▸ **WORK TO BE COMPLETED**: Go to the line below containing "Kickass torrent free" and print exactly from there through the line containing "Registro Famiglie (945, 163)", both included. Print nothing else.

━━ AVAILABLE RECORDS

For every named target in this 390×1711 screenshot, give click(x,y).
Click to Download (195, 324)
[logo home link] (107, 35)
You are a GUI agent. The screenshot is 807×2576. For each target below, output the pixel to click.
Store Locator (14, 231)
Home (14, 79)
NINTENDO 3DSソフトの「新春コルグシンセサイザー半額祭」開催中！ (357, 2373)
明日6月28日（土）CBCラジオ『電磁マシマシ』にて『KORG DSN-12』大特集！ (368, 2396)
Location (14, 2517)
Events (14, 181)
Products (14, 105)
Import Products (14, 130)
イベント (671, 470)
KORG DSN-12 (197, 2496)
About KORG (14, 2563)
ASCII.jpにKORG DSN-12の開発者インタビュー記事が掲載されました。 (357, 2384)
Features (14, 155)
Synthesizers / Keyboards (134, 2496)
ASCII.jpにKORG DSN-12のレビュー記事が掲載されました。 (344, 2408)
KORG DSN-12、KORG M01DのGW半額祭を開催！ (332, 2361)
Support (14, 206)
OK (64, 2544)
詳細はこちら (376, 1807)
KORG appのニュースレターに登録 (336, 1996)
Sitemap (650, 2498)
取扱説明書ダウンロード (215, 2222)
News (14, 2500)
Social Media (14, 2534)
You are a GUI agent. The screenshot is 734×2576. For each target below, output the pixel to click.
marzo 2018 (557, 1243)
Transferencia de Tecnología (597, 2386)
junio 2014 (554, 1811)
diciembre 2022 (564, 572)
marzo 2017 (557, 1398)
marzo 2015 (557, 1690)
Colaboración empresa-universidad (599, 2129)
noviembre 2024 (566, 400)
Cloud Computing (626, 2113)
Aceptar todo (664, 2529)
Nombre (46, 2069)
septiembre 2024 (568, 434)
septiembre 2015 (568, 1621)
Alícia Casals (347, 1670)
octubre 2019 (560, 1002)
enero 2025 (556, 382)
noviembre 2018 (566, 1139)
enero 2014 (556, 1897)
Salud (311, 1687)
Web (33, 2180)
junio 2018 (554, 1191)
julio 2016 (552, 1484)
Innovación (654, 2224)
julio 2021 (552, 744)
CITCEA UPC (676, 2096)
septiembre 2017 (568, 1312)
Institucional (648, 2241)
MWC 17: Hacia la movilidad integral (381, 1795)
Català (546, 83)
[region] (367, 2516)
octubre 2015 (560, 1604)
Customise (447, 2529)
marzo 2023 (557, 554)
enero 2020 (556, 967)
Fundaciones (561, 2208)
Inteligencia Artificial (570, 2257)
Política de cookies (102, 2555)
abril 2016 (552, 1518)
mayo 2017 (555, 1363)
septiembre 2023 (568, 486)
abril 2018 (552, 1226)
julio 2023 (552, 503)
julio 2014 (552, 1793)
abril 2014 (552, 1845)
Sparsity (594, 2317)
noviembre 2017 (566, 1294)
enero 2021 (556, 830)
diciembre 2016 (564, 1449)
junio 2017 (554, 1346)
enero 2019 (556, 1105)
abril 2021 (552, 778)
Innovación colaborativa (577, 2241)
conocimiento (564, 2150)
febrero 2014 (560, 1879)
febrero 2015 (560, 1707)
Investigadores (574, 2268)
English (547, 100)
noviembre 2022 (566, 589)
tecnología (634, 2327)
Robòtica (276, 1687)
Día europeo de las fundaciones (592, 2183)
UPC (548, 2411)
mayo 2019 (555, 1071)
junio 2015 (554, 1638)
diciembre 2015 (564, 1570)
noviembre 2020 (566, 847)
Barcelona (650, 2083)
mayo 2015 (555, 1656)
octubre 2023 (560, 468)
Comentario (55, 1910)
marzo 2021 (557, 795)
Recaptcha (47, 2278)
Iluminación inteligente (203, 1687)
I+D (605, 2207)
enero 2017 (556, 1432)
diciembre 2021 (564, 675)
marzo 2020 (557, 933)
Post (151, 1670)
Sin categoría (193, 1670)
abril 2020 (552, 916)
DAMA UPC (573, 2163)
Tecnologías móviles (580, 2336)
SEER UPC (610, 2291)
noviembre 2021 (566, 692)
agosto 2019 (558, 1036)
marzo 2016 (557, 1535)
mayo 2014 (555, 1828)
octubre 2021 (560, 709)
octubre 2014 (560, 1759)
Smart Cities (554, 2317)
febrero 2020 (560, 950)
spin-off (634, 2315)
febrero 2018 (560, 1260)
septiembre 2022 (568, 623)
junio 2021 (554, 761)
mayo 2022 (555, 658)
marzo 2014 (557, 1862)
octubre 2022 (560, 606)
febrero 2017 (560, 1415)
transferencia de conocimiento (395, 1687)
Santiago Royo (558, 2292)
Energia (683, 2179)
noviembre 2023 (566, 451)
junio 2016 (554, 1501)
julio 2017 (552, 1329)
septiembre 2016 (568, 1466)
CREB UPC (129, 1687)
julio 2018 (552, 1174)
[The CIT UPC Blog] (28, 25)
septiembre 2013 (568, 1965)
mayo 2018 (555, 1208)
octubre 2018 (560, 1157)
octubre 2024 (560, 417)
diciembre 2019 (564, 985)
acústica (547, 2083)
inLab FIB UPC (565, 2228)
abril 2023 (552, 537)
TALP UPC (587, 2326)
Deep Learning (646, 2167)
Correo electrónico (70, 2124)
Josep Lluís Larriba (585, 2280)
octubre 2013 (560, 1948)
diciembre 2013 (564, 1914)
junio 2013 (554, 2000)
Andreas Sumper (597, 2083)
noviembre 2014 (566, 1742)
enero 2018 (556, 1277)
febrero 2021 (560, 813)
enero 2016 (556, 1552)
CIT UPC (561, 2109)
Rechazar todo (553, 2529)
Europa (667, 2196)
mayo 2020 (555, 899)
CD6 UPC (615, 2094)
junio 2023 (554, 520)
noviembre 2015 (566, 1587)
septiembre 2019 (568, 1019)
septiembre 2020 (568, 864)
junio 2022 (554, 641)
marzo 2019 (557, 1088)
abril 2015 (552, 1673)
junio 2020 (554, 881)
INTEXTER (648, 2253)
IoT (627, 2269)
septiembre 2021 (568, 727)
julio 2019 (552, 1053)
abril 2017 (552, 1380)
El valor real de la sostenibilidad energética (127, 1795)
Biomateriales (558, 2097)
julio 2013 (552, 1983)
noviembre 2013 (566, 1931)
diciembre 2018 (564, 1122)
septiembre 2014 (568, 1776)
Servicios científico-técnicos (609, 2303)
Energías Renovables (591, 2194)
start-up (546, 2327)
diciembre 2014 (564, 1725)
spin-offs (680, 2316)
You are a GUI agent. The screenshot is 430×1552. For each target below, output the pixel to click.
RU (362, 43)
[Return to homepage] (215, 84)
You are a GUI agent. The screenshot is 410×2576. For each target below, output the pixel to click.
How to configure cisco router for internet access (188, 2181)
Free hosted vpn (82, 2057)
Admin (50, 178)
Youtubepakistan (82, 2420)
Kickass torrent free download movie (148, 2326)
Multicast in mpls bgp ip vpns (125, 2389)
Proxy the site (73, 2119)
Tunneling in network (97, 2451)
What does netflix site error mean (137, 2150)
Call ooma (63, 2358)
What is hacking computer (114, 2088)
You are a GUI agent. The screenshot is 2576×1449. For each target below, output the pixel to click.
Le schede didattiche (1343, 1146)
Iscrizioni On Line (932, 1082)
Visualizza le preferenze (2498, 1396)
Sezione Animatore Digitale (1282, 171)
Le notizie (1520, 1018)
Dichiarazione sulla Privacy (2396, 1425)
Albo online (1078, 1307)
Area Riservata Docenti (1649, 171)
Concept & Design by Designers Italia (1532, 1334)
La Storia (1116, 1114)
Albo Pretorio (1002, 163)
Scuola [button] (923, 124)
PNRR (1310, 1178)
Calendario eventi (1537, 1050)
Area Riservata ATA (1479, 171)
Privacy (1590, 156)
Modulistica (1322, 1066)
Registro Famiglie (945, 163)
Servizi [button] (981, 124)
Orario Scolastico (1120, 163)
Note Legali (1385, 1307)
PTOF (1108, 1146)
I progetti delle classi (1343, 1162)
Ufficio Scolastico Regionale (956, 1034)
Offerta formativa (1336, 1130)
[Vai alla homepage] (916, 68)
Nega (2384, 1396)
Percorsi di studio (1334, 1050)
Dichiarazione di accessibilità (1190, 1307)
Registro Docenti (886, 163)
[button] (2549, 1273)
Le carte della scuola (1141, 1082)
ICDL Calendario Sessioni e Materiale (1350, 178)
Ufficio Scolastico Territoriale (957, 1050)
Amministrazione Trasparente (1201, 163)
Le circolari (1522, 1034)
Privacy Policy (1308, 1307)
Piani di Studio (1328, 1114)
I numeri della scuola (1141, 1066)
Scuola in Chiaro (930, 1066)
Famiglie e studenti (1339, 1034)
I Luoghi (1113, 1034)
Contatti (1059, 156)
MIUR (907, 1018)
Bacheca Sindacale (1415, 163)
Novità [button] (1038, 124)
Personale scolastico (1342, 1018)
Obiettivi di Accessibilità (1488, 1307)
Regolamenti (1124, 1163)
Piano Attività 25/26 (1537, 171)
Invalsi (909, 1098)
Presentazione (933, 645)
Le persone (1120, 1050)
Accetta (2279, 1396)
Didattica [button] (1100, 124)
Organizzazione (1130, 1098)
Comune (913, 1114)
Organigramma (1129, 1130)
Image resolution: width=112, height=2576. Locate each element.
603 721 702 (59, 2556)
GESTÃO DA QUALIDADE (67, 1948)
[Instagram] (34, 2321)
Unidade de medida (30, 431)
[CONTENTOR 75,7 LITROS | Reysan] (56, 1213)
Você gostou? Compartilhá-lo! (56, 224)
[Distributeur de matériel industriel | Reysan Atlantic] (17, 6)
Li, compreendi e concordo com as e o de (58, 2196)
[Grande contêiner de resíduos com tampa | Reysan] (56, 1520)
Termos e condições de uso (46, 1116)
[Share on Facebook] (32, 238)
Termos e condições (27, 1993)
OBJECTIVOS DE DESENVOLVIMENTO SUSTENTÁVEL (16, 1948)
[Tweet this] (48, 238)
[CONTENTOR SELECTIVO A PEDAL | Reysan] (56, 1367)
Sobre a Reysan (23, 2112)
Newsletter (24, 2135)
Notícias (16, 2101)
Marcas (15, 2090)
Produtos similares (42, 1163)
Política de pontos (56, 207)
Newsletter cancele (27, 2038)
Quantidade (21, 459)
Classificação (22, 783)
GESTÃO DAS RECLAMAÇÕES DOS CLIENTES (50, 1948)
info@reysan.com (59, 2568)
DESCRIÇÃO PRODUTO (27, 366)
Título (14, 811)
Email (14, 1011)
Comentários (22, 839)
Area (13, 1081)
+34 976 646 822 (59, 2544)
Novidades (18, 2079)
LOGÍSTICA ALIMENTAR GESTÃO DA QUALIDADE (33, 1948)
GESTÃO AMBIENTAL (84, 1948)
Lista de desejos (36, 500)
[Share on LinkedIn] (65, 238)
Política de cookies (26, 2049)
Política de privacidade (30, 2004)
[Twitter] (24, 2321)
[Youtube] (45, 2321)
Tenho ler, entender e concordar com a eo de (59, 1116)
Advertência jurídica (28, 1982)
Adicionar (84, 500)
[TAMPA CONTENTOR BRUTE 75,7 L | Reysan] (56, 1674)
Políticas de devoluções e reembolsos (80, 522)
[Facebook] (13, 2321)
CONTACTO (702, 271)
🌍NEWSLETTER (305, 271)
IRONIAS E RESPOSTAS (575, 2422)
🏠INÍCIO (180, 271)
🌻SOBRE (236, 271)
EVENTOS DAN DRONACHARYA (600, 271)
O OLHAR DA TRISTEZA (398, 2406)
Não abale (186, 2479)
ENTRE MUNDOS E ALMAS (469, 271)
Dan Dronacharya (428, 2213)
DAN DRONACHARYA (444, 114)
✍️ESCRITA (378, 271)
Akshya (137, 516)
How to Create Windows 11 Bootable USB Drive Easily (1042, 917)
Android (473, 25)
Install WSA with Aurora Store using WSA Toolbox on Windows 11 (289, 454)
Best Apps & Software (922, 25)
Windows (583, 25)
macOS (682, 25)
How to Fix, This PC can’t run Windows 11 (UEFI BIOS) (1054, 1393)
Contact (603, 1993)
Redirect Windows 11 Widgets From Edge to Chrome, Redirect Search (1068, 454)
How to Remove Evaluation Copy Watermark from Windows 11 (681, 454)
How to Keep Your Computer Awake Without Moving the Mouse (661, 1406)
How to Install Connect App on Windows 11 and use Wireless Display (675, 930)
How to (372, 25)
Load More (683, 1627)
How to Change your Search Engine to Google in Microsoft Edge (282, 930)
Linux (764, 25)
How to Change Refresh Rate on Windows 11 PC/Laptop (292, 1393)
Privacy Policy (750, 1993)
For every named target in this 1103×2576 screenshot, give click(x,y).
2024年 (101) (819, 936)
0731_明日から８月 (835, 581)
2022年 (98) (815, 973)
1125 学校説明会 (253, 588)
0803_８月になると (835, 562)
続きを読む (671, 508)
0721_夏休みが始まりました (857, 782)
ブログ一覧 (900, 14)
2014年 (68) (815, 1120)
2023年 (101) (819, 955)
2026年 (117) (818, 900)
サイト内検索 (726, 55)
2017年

━━━━

▸ **EXERCISE ANSWER**:
Kickass torrent free download movie (148, 2326)
Multicast in mpls bgp ip vpns (125, 2389)
Proxy the site (73, 2119)
Tunneling in network (97, 2451)
What does netflix site error mean (137, 2150)
Call ooma (63, 2358)
What is hacking computer (114, 2088)
You are a GUI agent. The screenshot is 2576×1449. For each target below, output the pixel to click.
Le schede didattiche (1343, 1146)
Iscrizioni On Line (932, 1082)
Visualizza le preferenze (2498, 1396)
Sezione Animatore Digitale (1282, 171)
Le notizie (1520, 1018)
Dichiarazione sulla Privacy (2396, 1425)
Albo online (1078, 1307)
Area Riservata Docenti (1649, 171)
Concept & Design by Designers Italia (1532, 1334)
La Storia (1116, 1114)
Albo Pretorio (1002, 163)
Scuola [button] (923, 124)
PNRR (1310, 1178)
Calendario eventi (1537, 1050)
Area Riservata ATA (1479, 171)
Privacy (1590, 156)
Modulistica (1322, 1066)
Registro Famiglie (945, 163)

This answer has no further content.